I know everyone has a different opinion on this and that your age and where you’re at in life has a huge factor. Just curious to what your opinions are☺️

15 comments
  1. My fiancé (26NB) and I (28F) have been together long distance since roughly 2018, moved in together May 2021. They popped the question after about a year or talking about it in February of this year. We picked out the ring together, ordered it, and I think I waited four to six months before they actually proposed to me for real.

    We’re both at wild crossroads in our lives and the concept of our wedding is grounding us immensely.

  2. It’ll depend on each person’s wants and goals. I was happy to wait 12 years for my husband to propose since marriage wasn’t exactly something that was high on my priority list and didn’t feel I needed it just to prove we were committed to each other. But I know plenty of people that criticized us for waiting so long and wondered why we weren’t “sealing the deal”.

********

The request:
Reproduce verbatim the section of the proposal-timing discussion from "I know everyone" up to and including "me for real.".

Source data:

********

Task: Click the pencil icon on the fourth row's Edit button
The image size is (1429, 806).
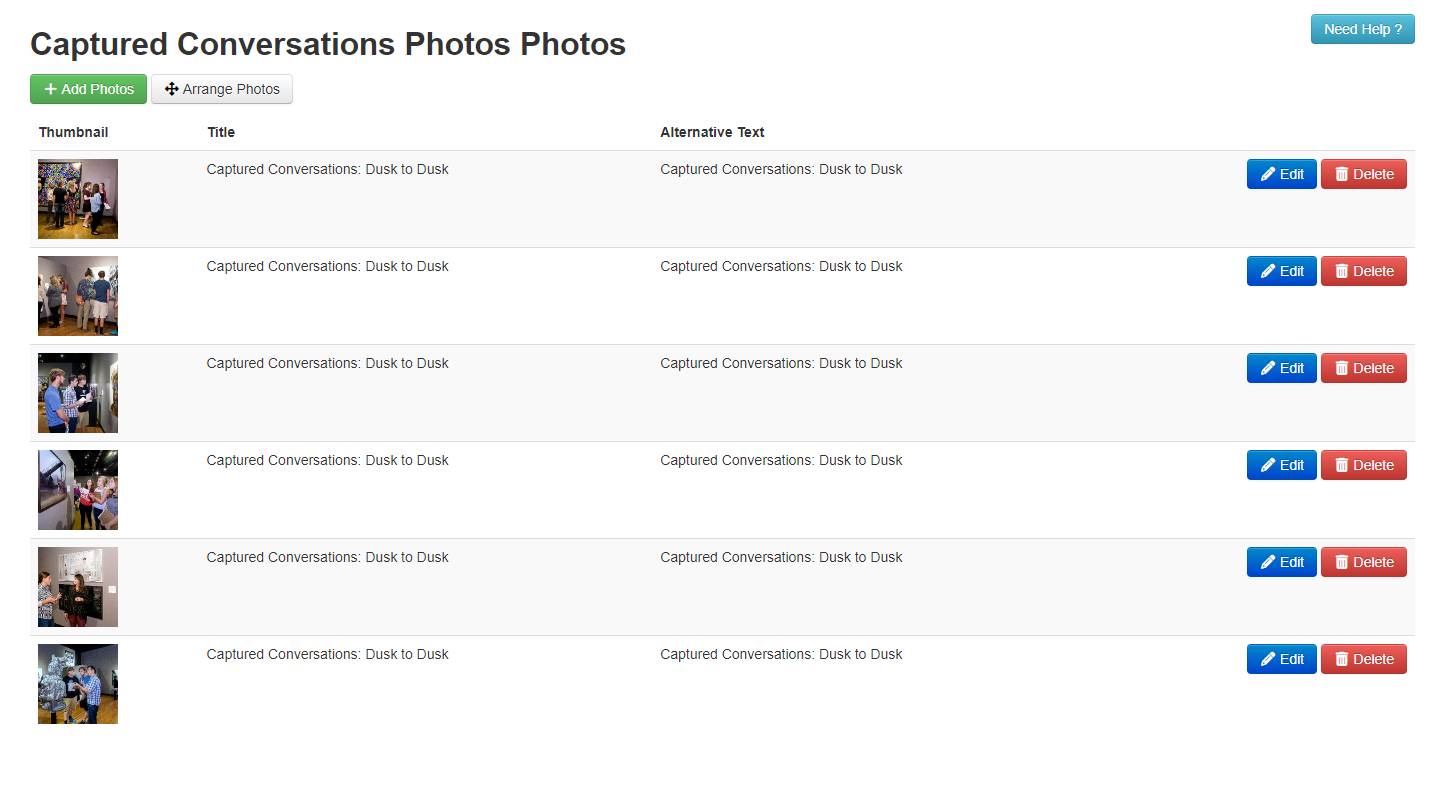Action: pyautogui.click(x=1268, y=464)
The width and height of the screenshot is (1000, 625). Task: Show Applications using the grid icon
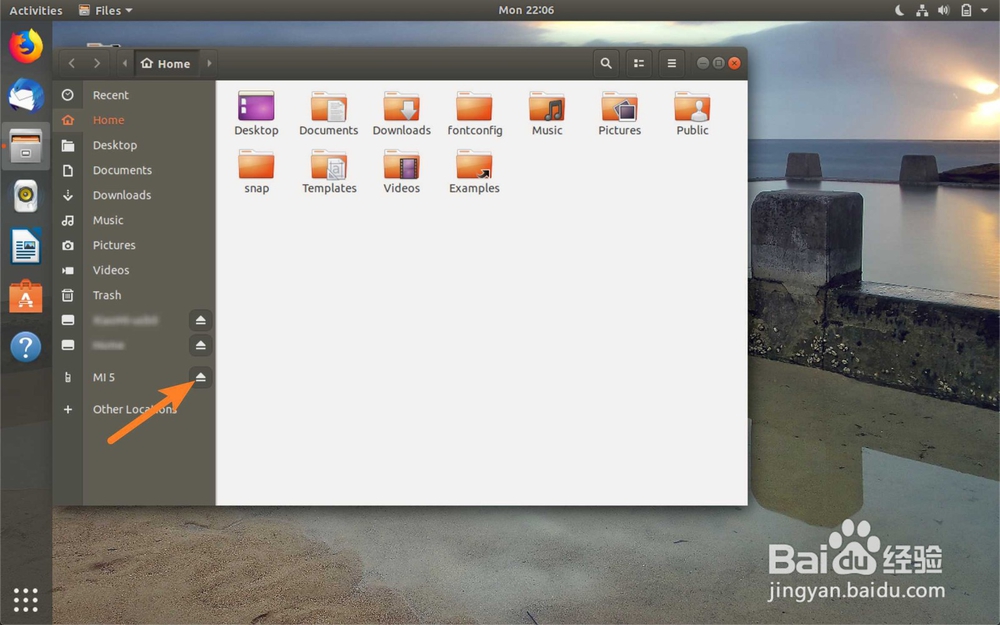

********

The reply:
I know everyone has a different opinion on this and that your age and where you’re at in life has a huge factor. Just curious to what your opinions are☺️

15 comments
  1. My fiancé (26NB) and I (28F) have been together long distance since roughly 2018, moved in together May 2021. They popped the question after about a year or talking about it in February of this year. We picked out the ring together, ordered it, and I think I waited four to six months before they actually proposed to me for real.